Sur la présence des régions françaises à l'international, le réseau des CCI françaises à l'international (CCI FI), qui bénéficie d'une présence dans 90 pays, peut constituer un point d'appui pour les régions pour leur promotion et leur représentation. "Régions de France s'engage à faire connaître, dans le cadre des opérateurs retenus par pays, l'offre des CCI et notamment l'offre packagée qui permettrait à la région de bénéficier d'une domiciliation à l'étranger, du portage de collaborateurs de la région ou d'une affectation de temps de collaborateurs locaux de la CCI FI et d'une stratégie de promotion-communication-événementiel", précise le document.

Post-création, transmission et reprise, formation professionnelle

Dans le domaine entrepreneurial, les deux acteurs comptent aussi travailler particulièrement sur le sujet de la post-création, notamment au sein du groupe de travail de l'Agence France Entrepreneur (AFE). Les CCI investissent déjà beaucoup le sujet. "Avec l'appui des régions, elles pourraient renforcer leurs actions de suivi post-création, d'hébergement des entreprises, de mise en relation, de mentorat et de parrainage", indique la convention. Même topo pour la transmission et la reprise d'entreprises : les deux parties pourraient engager des actions et mettre en œuvre des outils pour mettre à disposition des capacités d'engagements et de parcours de reprises, financement compris.

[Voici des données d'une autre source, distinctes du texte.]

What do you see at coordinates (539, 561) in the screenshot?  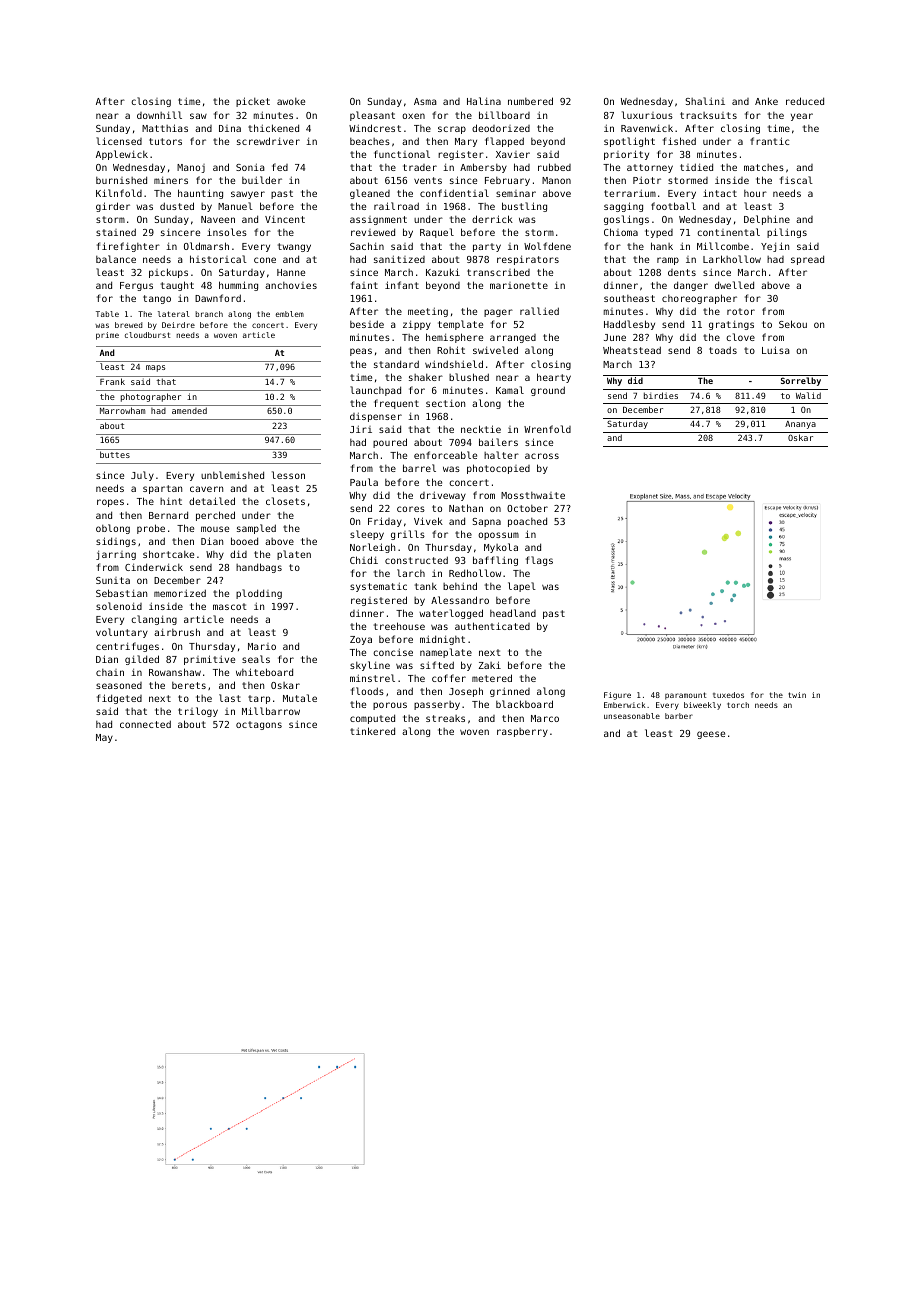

Autres points majeurs sur lesquels les deux acteurs vont renforcer leur partenariat : la formation professionnelle et l'apprentissage, qui sont en pleine refonte. Pour les CCI, l'apprentissage devrait rester à la décision des régions "afin de préserver des centres de formation d'apprentis (CFA) au plus près des attentes de terrain", comme l'a souligné Pierre Goguet. Un avis partagé par Hervé Morin mais qui ne correspond pas à l'orientation choisie par le gouvernement dans sa réforme, celui-ci décidant notamment de transférer l'apprentissage aux branches professionnelles. Quoi qu'il en soit, l'idée de développer, en parallèle des développeurs de l'apprentissage, un dispositif "d'impulseurs de l'apprentissage" émerge dans le cadre de la convention. Leur rôle consisterait à appuyer les entreprises dans le recrutement et l'intégration des apprentis pour éviter les ruptures : diagnostic court pour déterminer les besoins, sécurisation du contrat, préparation de l'accueil de l'apprenti et des conditions de la réussite du parcours, suivi de l'intégration du jeune.